(Code 1981, §14-9-803, enacted by Ga. L. 1988, p. 1016, § 1; Ga. L. 1989, p. 931, § 14.)
Law reviews.- For note on 1989 amendment to this Code section, see 6 Ga. St. U. L. Rev. 184 (1989).
COMMENTNote to Georgia Revised Uniform Limited Partnership Act This section states who may wind up the limited partnership's affairs after dissolution, and the powers of such persons. It applies to the exclusion of Section 14-8-37 (see Section 14-9-1204).
Prior Georgia Law In the absence of a limited partnership act provision, the Uniform Partnership Act applied. Section 14-8-37 provides for winding up of a partnership by non-wrongful partners, the legal representative of the last surviving partner, or by the court "upon cause shown."
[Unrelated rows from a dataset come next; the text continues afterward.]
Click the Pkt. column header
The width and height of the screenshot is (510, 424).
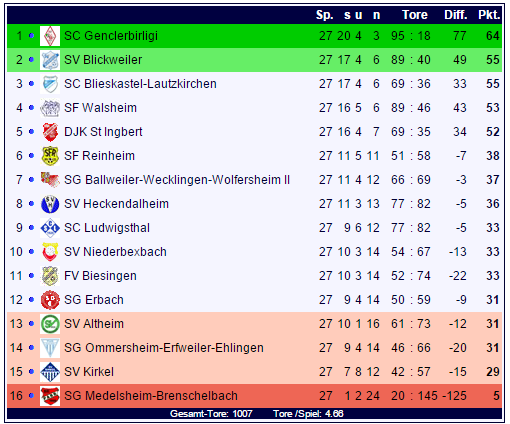tap(489, 15)
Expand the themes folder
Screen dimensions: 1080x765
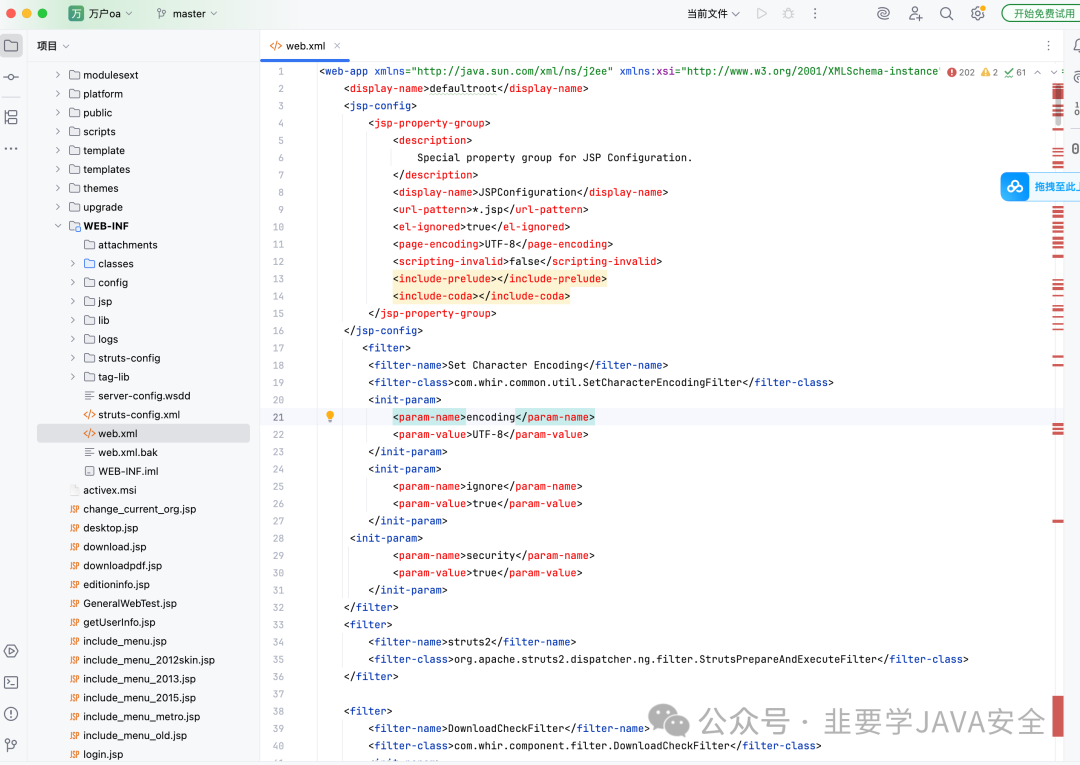point(58,188)
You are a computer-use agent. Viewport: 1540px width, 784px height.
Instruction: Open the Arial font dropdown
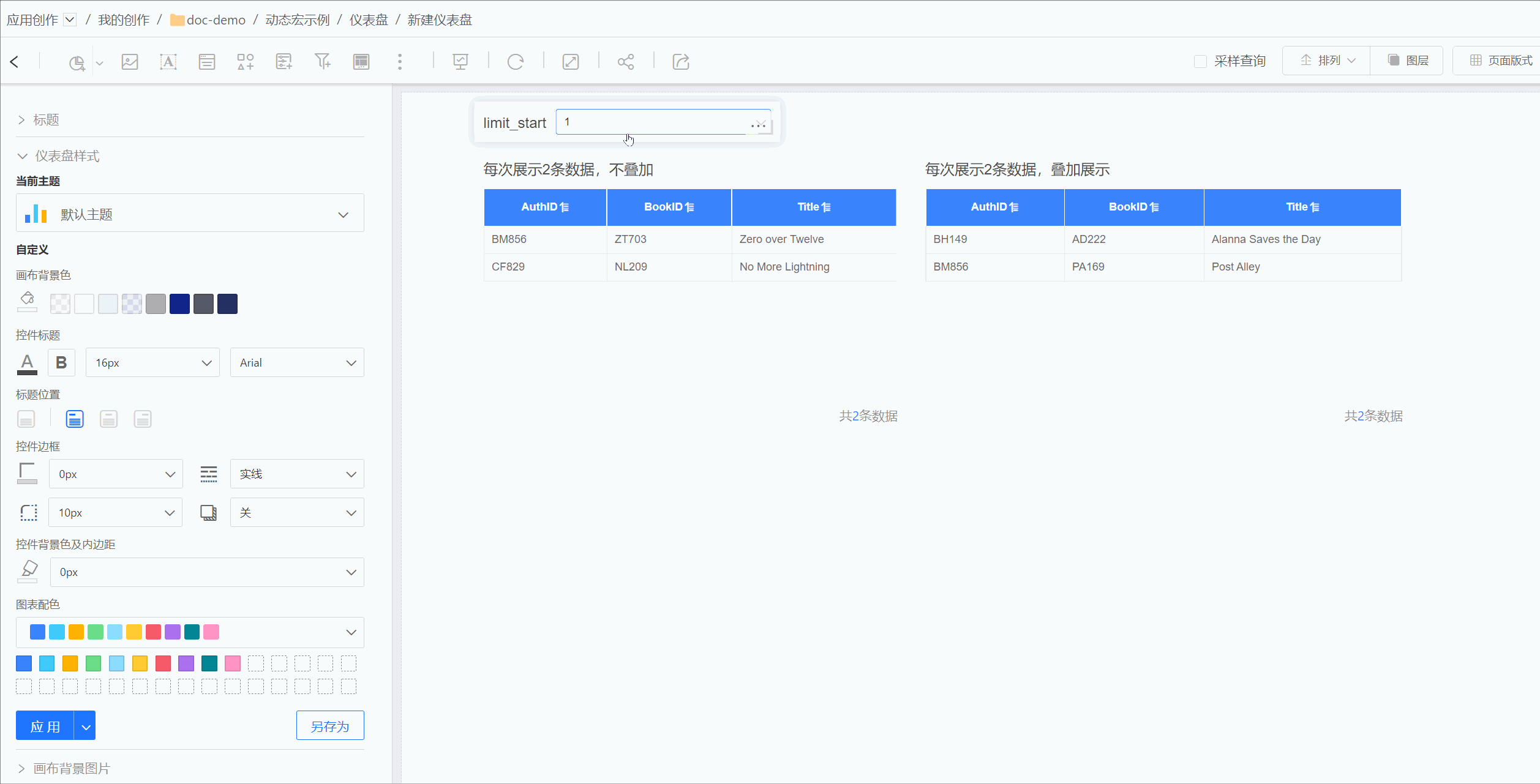[x=297, y=362]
Comparison With Official RULPA Subsection (a) was changed from the official version to clarify that withdrawn partners may not participate in winding up unless otherwise agreed. This was made particularly unclear in RULPA by the reference to partners "who have not wrongfully dissolved:" Since the usual method of wrongful dissolution is voluntary withdrawal in violation of the partnership agreement, RULPA implies that rightfully withdrawing partners can participate in winding up. Unlike under RULPA, a general partner who has engaged in wrongful conduct without withdrawing may participate in winding up unless the limited partnership's affairs are wound up by the court or unless the agreement provides otherwise. Subsection (b) is based on Section 17-803 of the Delaware Revised Uniform Limited Partnership Act, Del. Code Ann. tit. 6, Section 17-803 (Supp. 1986).
Cross-References Limited partnership continues to exist after dissolution until cancellation of certificate: §§ 14-8-30,14-9-201(b). Post-dissolution partner acts binding the partnership: § 14-8-33 et seq. When general partner ceases to be such: § 14-9-602. Wrongful withdrawal of general partner: § 14-9-602(c). Causes of dissolution of limited partnership: § 14-9-801.
RESEARCH REFERENCES
Am. Jur. 2d.
- 59A Am. Jur. 2d, Partnership, § 898.
C.J.S.- 68 C.J.S., Partnership, § 610 et seq.